— BEGIN —

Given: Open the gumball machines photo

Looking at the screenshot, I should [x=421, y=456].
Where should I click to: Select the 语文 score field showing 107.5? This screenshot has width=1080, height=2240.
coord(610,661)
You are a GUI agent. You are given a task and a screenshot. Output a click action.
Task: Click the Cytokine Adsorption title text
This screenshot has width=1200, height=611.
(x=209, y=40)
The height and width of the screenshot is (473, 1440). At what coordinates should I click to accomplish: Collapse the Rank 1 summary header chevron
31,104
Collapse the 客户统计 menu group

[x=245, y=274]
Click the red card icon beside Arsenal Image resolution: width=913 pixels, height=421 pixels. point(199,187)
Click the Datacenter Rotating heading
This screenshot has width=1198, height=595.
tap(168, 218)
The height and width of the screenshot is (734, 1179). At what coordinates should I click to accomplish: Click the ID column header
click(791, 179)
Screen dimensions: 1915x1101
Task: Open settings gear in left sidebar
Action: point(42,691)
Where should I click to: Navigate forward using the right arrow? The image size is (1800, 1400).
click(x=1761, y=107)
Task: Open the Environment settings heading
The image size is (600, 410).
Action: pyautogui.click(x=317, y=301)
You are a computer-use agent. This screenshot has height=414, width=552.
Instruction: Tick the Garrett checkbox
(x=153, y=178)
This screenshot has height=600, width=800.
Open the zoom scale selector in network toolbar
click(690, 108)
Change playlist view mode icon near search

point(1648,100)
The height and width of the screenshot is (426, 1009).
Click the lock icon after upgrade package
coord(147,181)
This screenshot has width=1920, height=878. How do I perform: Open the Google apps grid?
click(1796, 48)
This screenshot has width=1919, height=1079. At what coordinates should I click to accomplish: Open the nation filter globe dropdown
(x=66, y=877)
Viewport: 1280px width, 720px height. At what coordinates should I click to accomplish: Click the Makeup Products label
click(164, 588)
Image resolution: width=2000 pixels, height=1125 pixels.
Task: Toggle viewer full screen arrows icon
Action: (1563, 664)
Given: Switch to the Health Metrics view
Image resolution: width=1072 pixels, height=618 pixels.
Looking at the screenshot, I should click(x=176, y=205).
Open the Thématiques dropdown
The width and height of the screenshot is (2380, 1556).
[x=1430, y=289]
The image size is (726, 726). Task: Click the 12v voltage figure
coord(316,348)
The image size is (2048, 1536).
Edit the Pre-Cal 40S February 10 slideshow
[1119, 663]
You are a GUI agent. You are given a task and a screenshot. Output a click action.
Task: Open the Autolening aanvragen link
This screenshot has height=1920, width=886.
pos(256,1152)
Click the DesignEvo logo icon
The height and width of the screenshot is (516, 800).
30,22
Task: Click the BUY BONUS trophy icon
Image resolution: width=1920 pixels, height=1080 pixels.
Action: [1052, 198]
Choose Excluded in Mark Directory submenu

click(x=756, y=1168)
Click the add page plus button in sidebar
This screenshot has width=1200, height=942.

— END —

**Task to complete**
Repeat all of the material above line for line, with no changes.

**Exercise result**
Given: Open the gumball machines photo

Looking at the screenshot, I should [x=421, y=456].
Where should I click to: Select the 语文 score field showing 107.5? This screenshot has width=1080, height=2240.
coord(610,661)
You are a GUI agent. You are given a task and a screenshot. Output a click action.
Task: Click the Cytokine Adsorption title text
This screenshot has width=1200, height=611.
(x=209, y=40)
The height and width of the screenshot is (473, 1440). At what coordinates should I click to accomplish: Collapse the Rank 1 summary header chevron
31,104
Collapse the 客户统计 menu group

[x=245, y=274]
Click the red card icon beside Arsenal Image resolution: width=913 pixels, height=421 pixels. point(199,187)
Click the Datacenter Rotating heading
This screenshot has width=1198, height=595.
tap(168, 218)
The height and width of the screenshot is (734, 1179). At what coordinates should I click to accomplish: Click the ID column header
click(791, 179)
Screen dimensions: 1915x1101
Task: Open settings gear in left sidebar
Action: point(42,691)
Where should I click to: Navigate forward using the right arrow? The image size is (1800, 1400).
click(x=1761, y=107)
Task: Open the Environment settings heading
The image size is (600, 410).
Action: pyautogui.click(x=317, y=301)
You are a computer-use agent. This screenshot has height=414, width=552.
Instruction: Tick the Garrett checkbox
(x=153, y=178)
This screenshot has height=600, width=800.
Open the zoom scale selector in network toolbar
click(690, 108)
Change playlist view mode icon near search

point(1648,100)
The height and width of the screenshot is (426, 1009).
Click the lock icon after upgrade package
coord(147,181)
This screenshot has width=1920, height=878. How do I perform: Open the Google apps grid?
click(1796, 48)
This screenshot has width=1919, height=1079. At what coordinates should I click to accomplish: Open the nation filter globe dropdown
(x=66, y=877)
Viewport: 1280px width, 720px height. At what coordinates should I click to accomplish: Click the Makeup Products label
click(164, 588)
Image resolution: width=2000 pixels, height=1125 pixels.
Task: Toggle viewer full screen arrows icon
Action: (1563, 664)
Given: Switch to the Health Metrics view
Image resolution: width=1072 pixels, height=618 pixels.
Looking at the screenshot, I should click(x=176, y=205).
Open the Thématiques dropdown
The width and height of the screenshot is (2380, 1556).
[x=1430, y=289]
The image size is (726, 726). Task: Click the 12v voltage figure
coord(316,348)
The image size is (2048, 1536).
Edit the Pre-Cal 40S February 10 slideshow
[1119, 663]
You are a GUI agent. You are given a task and a screenshot. Output a click action.
Task: Open the Autolening aanvragen link
This screenshot has height=1920, width=886.
pos(256,1152)
Click the DesignEvo logo icon
The height and width of the screenshot is (516, 800).
30,22
Task: Click the BUY BONUS trophy icon
Image resolution: width=1920 pixels, height=1080 pixels.
Action: [1052, 198]
Choose Excluded in Mark Directory submenu

click(x=756, y=1168)
Click the add page plus button in sidebar
This screenshot has width=1200, height=942.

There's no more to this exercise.